• What is needed
From the line with "You are a computer-use agent. Screen dimensions: 1074x2322" to the final line of the records, every line is to be duplicated exactly, both of those lines included.

+--

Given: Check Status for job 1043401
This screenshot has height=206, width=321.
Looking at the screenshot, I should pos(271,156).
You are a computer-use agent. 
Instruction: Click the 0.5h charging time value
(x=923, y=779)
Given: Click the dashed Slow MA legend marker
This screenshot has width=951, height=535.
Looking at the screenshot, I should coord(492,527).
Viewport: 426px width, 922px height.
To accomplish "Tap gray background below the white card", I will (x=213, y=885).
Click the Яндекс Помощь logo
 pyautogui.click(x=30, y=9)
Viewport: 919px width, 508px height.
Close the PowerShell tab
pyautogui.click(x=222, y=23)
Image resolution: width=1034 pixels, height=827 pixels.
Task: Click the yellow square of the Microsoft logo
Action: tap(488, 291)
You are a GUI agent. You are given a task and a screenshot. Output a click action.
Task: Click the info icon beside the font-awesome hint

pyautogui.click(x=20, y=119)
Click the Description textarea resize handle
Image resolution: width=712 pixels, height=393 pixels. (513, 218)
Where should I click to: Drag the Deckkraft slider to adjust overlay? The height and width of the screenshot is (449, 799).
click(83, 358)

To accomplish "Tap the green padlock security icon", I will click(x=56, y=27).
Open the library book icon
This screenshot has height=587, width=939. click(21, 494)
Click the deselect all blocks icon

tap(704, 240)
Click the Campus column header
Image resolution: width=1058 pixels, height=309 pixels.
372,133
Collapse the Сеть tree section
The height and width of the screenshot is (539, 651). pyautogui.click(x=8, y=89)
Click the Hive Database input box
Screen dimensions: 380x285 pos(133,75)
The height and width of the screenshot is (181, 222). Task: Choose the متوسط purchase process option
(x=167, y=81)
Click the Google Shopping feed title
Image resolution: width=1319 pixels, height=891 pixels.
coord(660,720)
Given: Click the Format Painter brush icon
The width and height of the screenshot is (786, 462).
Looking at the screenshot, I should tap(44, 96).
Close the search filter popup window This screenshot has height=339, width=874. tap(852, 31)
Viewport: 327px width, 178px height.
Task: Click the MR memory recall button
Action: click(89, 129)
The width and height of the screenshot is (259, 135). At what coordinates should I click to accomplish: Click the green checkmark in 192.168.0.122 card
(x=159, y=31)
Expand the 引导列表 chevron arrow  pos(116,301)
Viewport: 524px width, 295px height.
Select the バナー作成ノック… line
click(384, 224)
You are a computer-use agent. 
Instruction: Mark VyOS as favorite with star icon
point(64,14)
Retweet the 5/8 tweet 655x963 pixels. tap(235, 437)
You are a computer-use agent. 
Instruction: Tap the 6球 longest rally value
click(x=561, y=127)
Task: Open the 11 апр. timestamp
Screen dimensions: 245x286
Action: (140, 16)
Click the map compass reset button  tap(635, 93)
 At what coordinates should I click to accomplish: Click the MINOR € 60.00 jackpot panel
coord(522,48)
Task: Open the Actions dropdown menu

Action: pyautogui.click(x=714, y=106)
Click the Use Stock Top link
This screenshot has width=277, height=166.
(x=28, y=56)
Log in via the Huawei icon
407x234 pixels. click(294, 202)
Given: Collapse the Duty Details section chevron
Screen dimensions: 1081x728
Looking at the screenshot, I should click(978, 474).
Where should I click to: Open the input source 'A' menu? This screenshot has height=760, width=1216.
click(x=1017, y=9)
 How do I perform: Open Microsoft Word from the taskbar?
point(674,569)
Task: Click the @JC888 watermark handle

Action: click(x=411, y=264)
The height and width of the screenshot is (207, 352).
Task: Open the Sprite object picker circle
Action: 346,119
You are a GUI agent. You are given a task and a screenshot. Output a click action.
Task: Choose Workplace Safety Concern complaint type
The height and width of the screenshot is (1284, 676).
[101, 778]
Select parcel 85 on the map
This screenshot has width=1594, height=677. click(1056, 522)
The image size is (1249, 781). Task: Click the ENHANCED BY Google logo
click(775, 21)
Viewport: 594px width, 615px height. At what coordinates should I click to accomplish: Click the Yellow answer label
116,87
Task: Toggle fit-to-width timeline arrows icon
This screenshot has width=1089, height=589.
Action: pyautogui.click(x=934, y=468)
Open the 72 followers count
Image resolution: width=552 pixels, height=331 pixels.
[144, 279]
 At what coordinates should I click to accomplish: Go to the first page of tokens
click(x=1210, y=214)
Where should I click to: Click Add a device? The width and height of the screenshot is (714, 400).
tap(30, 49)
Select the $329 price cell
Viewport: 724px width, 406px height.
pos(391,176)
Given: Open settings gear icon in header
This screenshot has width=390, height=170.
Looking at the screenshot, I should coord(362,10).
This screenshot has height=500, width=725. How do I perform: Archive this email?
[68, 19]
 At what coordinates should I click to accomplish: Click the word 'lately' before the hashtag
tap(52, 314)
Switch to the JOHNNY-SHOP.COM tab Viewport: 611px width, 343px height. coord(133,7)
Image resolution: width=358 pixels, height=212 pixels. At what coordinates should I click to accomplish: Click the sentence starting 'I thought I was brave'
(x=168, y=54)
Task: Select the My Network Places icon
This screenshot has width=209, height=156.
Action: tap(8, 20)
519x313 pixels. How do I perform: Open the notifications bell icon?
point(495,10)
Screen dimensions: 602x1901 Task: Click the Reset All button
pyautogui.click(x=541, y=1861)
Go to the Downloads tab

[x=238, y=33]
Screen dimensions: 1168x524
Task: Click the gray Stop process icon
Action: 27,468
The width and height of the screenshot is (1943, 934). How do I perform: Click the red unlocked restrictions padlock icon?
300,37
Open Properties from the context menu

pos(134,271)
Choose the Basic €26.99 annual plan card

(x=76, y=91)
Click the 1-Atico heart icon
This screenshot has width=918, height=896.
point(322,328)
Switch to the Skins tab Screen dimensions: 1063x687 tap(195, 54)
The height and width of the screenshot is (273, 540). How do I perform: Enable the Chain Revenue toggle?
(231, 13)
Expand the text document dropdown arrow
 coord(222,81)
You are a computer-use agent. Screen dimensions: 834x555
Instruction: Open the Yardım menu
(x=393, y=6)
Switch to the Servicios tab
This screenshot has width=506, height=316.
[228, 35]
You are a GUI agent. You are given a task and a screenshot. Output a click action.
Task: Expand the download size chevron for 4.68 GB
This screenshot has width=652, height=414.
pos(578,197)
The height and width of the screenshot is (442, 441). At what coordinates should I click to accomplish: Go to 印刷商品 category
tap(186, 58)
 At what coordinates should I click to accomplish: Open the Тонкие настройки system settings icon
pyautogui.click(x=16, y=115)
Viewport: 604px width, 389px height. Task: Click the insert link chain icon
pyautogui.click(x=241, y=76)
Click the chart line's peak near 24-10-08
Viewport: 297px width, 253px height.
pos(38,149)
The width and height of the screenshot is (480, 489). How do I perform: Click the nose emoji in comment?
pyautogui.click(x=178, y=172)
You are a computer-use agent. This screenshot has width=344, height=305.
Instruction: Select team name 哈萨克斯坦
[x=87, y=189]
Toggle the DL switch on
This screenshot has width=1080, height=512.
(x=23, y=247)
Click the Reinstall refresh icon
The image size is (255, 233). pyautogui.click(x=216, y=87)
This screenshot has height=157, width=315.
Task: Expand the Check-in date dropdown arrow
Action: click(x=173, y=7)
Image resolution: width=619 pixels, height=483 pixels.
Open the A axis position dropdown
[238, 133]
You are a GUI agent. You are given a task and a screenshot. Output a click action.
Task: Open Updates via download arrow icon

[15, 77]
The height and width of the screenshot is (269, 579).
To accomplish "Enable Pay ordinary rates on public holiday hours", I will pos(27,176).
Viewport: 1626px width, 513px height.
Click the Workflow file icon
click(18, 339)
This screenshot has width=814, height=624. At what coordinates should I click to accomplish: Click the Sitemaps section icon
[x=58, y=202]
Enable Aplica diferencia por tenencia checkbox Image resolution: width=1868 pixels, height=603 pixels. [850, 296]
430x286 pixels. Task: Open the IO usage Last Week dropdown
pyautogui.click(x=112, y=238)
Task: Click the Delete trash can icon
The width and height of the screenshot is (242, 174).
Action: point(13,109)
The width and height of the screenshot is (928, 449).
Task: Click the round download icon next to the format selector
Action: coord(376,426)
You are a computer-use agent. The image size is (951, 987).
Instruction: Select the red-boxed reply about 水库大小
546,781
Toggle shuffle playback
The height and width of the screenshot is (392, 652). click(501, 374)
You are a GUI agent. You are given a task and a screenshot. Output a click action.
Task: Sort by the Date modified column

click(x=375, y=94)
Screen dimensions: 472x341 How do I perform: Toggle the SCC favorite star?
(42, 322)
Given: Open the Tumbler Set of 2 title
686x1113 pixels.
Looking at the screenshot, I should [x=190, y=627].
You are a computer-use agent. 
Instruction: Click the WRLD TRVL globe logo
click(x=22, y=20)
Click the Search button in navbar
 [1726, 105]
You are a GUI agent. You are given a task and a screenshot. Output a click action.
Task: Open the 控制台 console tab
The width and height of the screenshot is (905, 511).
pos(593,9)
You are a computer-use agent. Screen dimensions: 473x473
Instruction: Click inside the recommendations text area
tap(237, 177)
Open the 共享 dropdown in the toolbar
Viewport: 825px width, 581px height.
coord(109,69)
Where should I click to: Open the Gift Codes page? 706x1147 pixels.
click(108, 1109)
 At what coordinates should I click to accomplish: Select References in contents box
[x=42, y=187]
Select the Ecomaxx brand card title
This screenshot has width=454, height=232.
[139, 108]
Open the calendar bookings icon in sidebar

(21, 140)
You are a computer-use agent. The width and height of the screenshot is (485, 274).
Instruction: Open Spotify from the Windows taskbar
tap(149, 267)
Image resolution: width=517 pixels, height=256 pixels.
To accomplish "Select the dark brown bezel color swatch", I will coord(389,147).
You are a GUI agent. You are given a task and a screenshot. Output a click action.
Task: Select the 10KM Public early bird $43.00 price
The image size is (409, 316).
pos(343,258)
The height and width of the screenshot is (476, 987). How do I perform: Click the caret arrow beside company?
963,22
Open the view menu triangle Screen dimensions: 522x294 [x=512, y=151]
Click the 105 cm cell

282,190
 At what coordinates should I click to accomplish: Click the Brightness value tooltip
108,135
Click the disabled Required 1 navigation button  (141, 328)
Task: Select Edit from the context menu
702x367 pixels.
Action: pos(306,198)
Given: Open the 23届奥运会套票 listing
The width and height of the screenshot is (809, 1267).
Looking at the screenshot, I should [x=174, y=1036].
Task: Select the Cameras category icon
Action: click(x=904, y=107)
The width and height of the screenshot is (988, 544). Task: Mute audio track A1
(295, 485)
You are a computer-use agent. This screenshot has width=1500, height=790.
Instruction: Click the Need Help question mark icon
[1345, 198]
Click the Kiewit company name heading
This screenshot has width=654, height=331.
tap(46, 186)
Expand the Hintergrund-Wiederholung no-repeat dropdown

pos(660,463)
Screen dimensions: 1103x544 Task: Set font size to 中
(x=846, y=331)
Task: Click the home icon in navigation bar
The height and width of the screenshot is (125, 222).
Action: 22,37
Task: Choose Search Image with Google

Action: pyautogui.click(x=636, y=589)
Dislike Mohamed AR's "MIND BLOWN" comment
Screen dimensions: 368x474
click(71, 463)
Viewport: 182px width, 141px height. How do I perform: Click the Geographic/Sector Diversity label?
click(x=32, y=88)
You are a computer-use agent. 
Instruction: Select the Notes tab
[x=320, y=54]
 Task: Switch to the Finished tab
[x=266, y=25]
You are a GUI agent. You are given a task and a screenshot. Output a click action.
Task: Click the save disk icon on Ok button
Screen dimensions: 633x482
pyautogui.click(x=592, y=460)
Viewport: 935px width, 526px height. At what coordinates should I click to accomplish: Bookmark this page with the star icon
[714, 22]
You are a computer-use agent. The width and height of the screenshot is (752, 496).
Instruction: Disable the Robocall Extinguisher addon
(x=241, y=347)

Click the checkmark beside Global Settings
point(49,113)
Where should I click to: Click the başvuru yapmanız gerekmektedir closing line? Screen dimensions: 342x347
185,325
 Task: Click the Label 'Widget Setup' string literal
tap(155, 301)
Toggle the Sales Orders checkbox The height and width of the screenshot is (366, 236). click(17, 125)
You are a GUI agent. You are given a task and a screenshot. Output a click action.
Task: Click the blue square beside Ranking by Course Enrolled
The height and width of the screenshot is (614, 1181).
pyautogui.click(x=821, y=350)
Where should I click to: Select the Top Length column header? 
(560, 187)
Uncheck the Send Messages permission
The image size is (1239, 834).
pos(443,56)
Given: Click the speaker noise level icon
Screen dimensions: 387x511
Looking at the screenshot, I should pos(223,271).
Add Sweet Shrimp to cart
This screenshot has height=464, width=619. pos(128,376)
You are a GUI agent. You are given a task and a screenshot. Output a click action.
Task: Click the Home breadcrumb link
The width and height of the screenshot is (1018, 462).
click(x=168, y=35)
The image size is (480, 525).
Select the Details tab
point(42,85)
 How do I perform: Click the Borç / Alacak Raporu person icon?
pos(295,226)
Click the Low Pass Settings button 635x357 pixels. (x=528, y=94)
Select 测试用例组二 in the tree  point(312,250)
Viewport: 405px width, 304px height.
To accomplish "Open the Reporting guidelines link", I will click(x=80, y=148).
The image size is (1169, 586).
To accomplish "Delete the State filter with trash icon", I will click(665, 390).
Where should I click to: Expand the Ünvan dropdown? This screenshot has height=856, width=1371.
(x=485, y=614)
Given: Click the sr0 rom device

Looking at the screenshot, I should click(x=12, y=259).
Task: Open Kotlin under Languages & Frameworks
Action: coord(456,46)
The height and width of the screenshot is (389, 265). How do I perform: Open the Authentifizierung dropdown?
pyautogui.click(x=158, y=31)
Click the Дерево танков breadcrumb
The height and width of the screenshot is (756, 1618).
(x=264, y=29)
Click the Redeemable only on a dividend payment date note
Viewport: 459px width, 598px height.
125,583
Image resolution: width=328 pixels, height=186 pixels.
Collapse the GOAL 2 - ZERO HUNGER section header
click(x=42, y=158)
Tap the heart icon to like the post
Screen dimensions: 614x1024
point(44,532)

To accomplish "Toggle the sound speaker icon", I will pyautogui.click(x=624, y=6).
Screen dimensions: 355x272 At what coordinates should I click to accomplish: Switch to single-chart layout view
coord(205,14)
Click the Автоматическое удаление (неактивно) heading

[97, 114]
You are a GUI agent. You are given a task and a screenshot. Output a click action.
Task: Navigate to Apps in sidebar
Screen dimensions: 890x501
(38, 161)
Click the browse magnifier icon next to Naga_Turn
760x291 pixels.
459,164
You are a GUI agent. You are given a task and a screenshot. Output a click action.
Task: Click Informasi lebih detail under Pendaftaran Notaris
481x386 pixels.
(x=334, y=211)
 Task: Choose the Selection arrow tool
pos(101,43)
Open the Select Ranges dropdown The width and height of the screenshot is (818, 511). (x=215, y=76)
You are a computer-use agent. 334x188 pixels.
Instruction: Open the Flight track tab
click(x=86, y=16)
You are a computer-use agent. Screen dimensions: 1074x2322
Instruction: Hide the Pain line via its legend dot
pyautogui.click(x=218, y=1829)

+--

• Response below
You are a computer-use agent. Screen dimensions: 1074x2322
Instruction: Hide the Pain line via its legend dot
pyautogui.click(x=218, y=1829)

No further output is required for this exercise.